With genomics data, the routine of looping over an entire directory of files, or selections made with simple globbing patterns, should serve you very well.

But in some cases, you may want to iterate only over a specific list of filenames (or partial filenames such as sample IDs) that represent a complex selection.
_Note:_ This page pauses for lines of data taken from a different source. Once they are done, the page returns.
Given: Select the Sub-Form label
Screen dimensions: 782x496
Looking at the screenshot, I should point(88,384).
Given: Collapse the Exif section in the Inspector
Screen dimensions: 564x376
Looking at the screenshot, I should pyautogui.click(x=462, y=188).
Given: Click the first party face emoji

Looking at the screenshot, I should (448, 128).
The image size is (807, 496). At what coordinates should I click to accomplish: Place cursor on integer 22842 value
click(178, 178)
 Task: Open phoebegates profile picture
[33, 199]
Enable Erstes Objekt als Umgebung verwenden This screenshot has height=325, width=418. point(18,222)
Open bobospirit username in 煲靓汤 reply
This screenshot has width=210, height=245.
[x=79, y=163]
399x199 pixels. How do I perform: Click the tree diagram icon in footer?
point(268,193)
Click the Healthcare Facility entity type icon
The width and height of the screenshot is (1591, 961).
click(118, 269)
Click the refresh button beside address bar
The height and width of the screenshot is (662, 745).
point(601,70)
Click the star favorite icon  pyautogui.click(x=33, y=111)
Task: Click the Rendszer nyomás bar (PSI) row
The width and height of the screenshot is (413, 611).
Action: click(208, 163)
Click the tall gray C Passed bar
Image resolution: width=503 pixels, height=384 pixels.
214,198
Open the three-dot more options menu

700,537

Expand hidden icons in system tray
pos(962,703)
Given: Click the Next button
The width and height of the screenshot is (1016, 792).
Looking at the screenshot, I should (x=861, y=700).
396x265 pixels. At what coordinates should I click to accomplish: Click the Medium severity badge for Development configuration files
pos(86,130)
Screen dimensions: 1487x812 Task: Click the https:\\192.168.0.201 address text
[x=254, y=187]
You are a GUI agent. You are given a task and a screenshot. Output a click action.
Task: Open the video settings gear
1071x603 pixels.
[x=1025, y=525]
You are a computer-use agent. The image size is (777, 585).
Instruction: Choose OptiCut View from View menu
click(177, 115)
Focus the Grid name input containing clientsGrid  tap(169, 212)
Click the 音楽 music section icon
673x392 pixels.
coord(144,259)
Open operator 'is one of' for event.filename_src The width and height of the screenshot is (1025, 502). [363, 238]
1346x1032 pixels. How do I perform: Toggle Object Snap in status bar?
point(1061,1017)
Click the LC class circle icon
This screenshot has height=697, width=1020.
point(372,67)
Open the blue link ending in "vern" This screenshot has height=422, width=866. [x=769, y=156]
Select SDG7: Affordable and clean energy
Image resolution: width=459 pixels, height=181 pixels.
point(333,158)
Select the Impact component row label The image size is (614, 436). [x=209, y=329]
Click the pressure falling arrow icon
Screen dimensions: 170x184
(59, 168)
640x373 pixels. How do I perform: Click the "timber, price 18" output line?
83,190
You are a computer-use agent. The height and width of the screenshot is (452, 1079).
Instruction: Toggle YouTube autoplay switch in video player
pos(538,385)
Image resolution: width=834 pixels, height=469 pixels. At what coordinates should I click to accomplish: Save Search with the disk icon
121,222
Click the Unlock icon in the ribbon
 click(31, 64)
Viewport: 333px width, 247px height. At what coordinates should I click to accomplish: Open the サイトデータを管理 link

  • If this is a short list, you could directly specify it in the loop:

    for sample in A1 B6 D3; do
        R1=data/fastq/"$sample"_R1.fastq.gz
        R2=data/fastq/"$sample"_R2.fastq.gz
        # Some file processing...
    done
  • If it is a longer list, you could create a simple text file with one line per sample ID / filename, and use command substitution as follows:

    for fastq_file in $(cat file_of_filenames.txt); do
        # Some file processing...
    done

In cases like this, Bash arrays (basically, variables that consist of multiple values, like a vector in R) or while loops may provide more elegant solutions, but those are outside the scope of this introduction.